It is Recommended Reading Night at PTMYB, dear friends, although, as always, I must start with a caveat: What works for me might not necessarily work for you. Having said that, this works for me, and how.
Not long before we left for Scotland, Lloyd picked up a copy of Cloud Atlas by David Mitchell. It is a very, very rara avis of a book that drives Lloyd to use the L word -- no, silly persons, we're not talking about the pay-cable series here -- so last week, casting about for something that would divert me from my writer's block and other blues in the night, I borrowed Cloud Atlas from Lloyd. Reader, I married a smart man.

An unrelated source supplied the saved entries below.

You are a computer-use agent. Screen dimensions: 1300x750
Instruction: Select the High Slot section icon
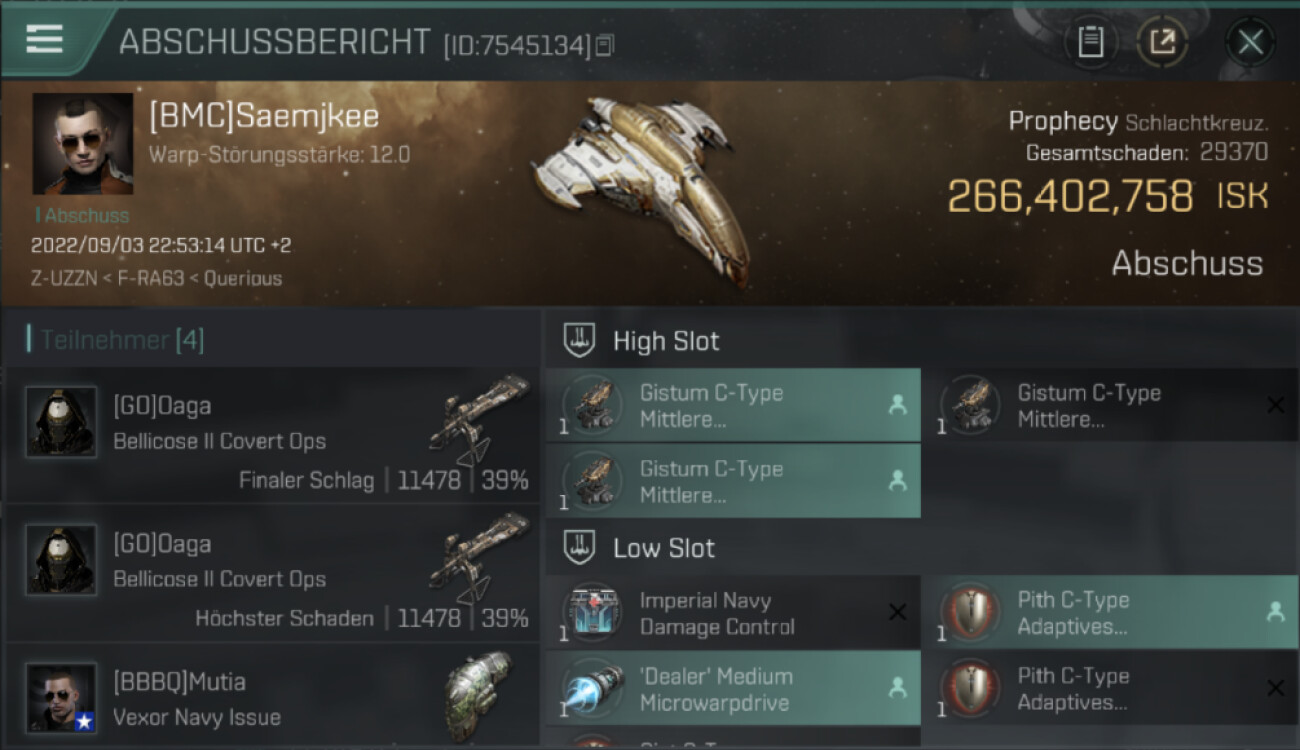[580, 341]
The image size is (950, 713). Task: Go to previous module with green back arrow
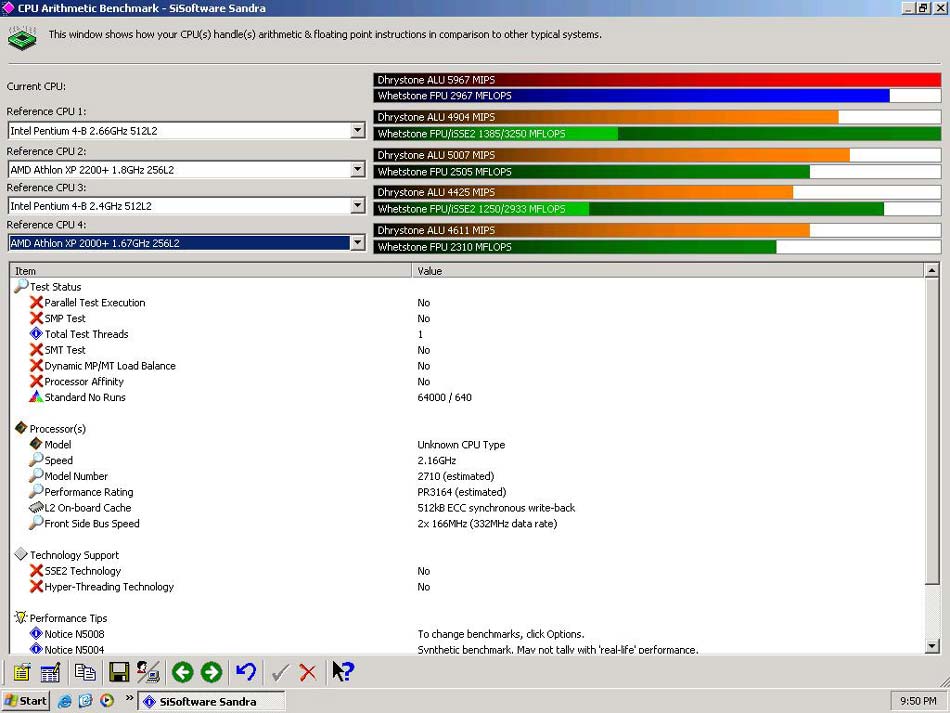(182, 672)
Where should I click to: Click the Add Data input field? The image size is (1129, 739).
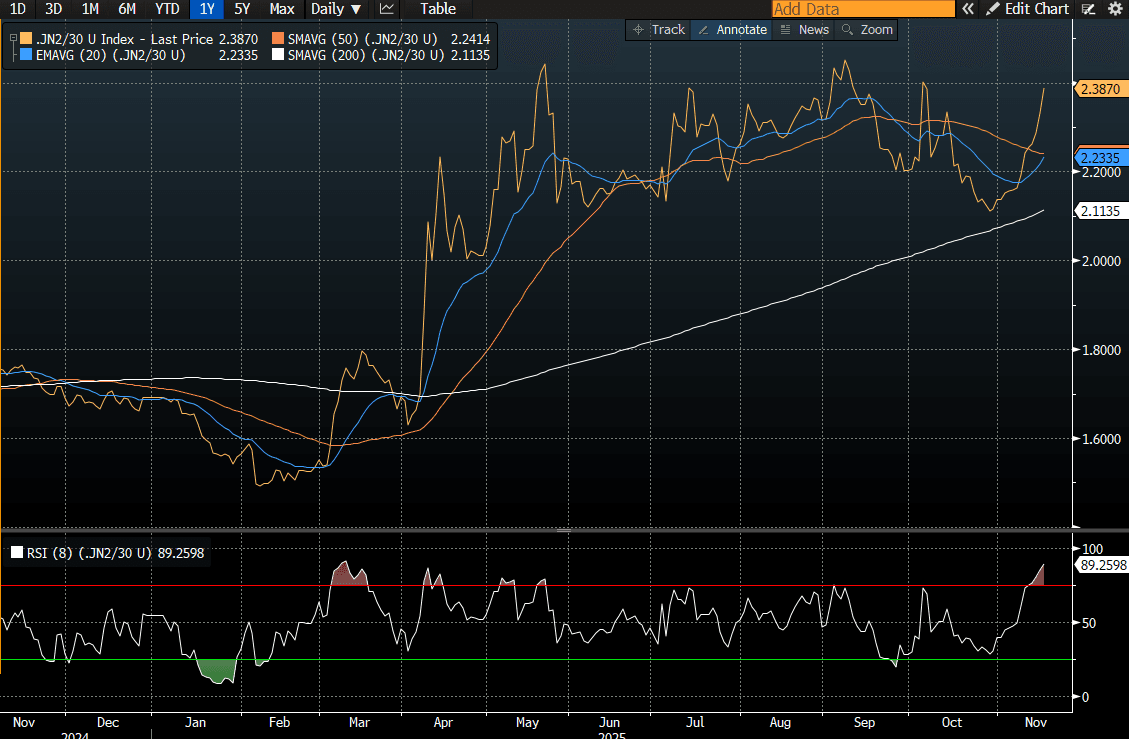click(863, 9)
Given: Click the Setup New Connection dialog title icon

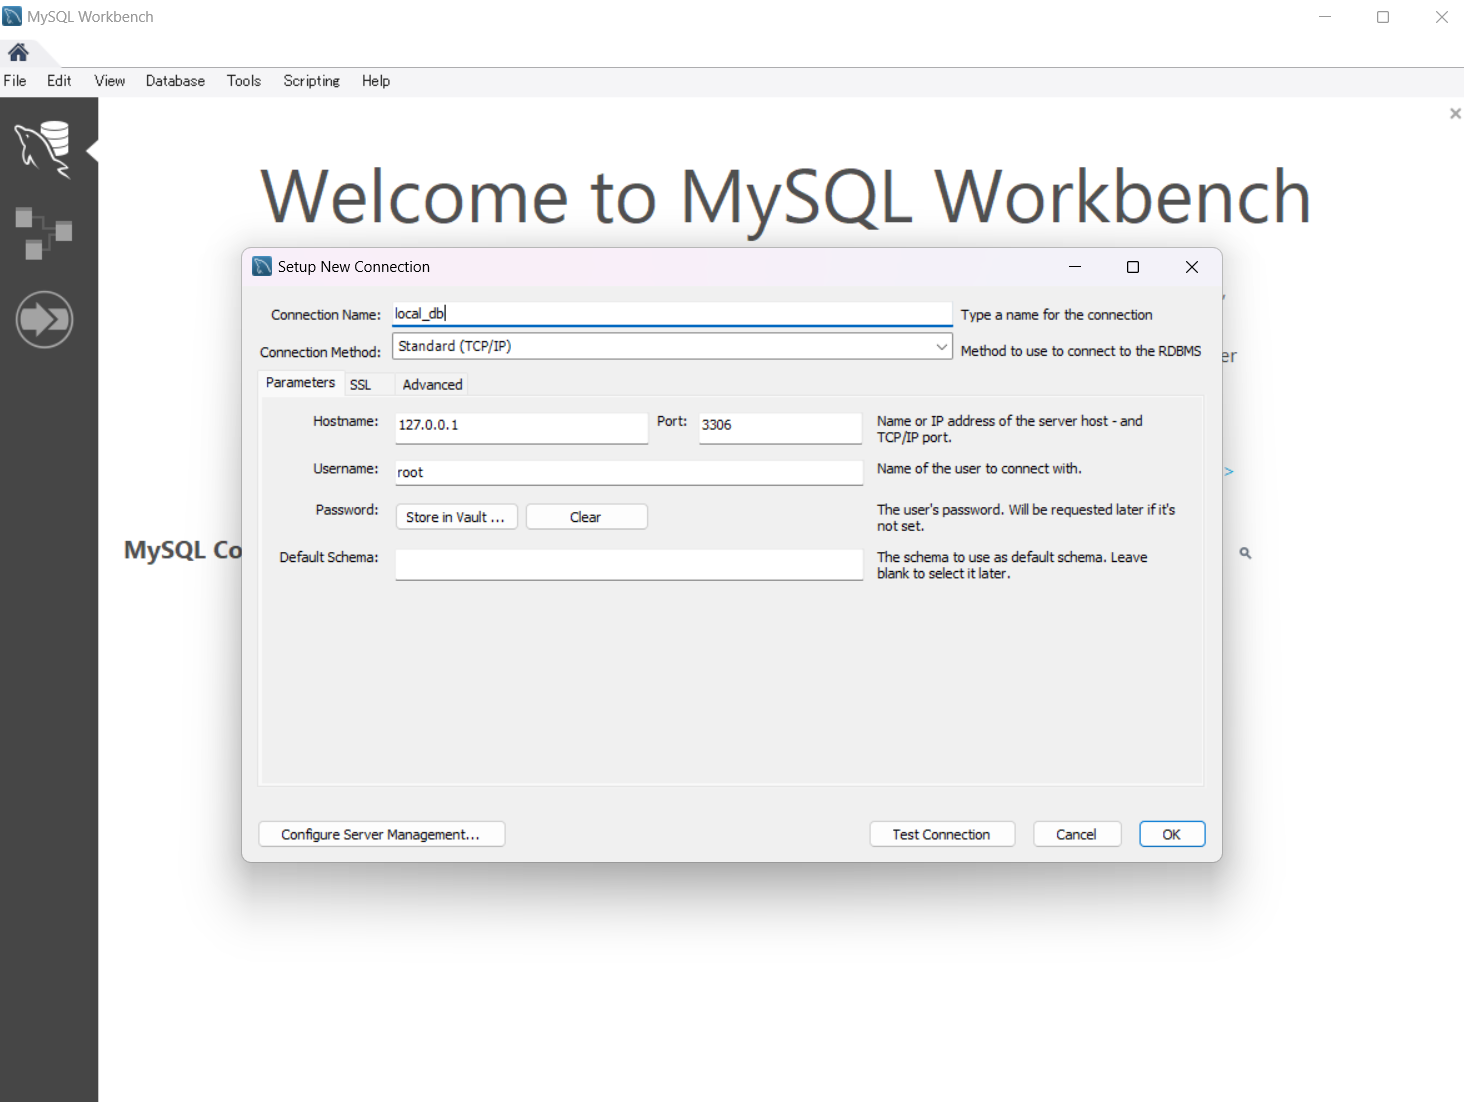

I won't even try to synopsize Cloud Atlas -- although if you want one, the Amazon link has a couple of nice ones -- but I will share a bit of it, as always keeping fingers crossed on that whole Fair Use issue. Considering that the story arc is not so much an arc as it is a boomerang, it feels odd to say that the novel ends on an optimistic note. The novel is actually comprised of six novellas, starting on a Pacific-crossing ship in 1850, proceeding to Belgium in 1931, California in the mid-1970's, present-day England, a dystopic, hypercapitalistic Korea several hundred years from now, and a postapocalyptic Hawaii; from there, we travel back through time and space: Korea, England, California, Belgium, back to the Dutch ship in the Pacific that starts it all. Once you see Mitchell's vision for how we end up, it is illogical, at least within the confines of the story, to imagine that anything could change, could be made better, and yet I was left feeling that change was possible, that the course of history could be altered for the better.
I will try to share it as best as I can, without spoilers, although if you're still afraid that the store is being given away here, I won't hold it against you if you decide not to read it. But if you find yourself craving a little optimism in pessimistic times, or if you question whether conquest and brutality really is inevitable, then this is for you.
What precipitates outcomes? Vicious acts and virtuous acts.
What precipitates acts? Belief.
Belief is both prize & battlefield, within the mind & in the mind's mirror, the world. If we believe humanity is a ladder of tribes, a colosseum of confrontation, exploitation & bestiality, such a humanity is surely brought into being...You & I, the moneyed, the privileged, the fortunate, shall not fare so badly in this world, provided our luck holds. What of it if our consciences itch? Why undermine the dominance of our race, our gunships, our heritage & our legacy? What fight the "natural" (oh, weaselly word!) order of things?
Why? Because of this: -- one fine day, a purely predatory world shall consume itself. Yes, the Devil shall take the hindmost until the foremost is the hindmost. In an individual, selfishness uglifies the soul; for the human species, selfishness is extinction.
Is this the doom written within our nature?
If we believe that humanity may transcend tooth & claw, if we believe divers races & creeds can share this world as peaceably as the orphans share their candlenut tree, if we believe leaders must be just, violence muzzled, power accountable & the riches of the Earth & its Oceans shared equitably, such a world will come to pass. I am not deceived. It is the hardest of worlds to make real. Torturous advances won over generations can be lost by a single stroke of a myopic president's pen or a vainglorious general's sword.
A life spent shaping a world I want Jackson to inherit, not one I fear Jackson shall inherit, this strikes me as a life worth the living...
I hear my father-in-law's response: "Oho, fine, Whiggish statements, Adam. But don't tell me about justice! Ride to Tennessee on an ass & convince the rednecks that they are merely white-washed negroes & their negroes are black-washed Whites! Sail to the Old World, tell 'em their imperial slaves' rights are as inalienable as the Queen of Belgium's! Oh, you'll grow hoarse, poor & gray in caucuses! You'll be spat on, shot at, lynched, pacified with medals, spurned by backwoodsmen! Crucified! Naive, dreaming Adam. He who would do battle with the many-headed hydra of human nature must pay a world of pain & his family must pay it along with him! & only as you gasp your dying breath shall you understand, your life amounted to no more than one drop in a limitless ocean!"
Yet what is any ocean but a multitude of drops?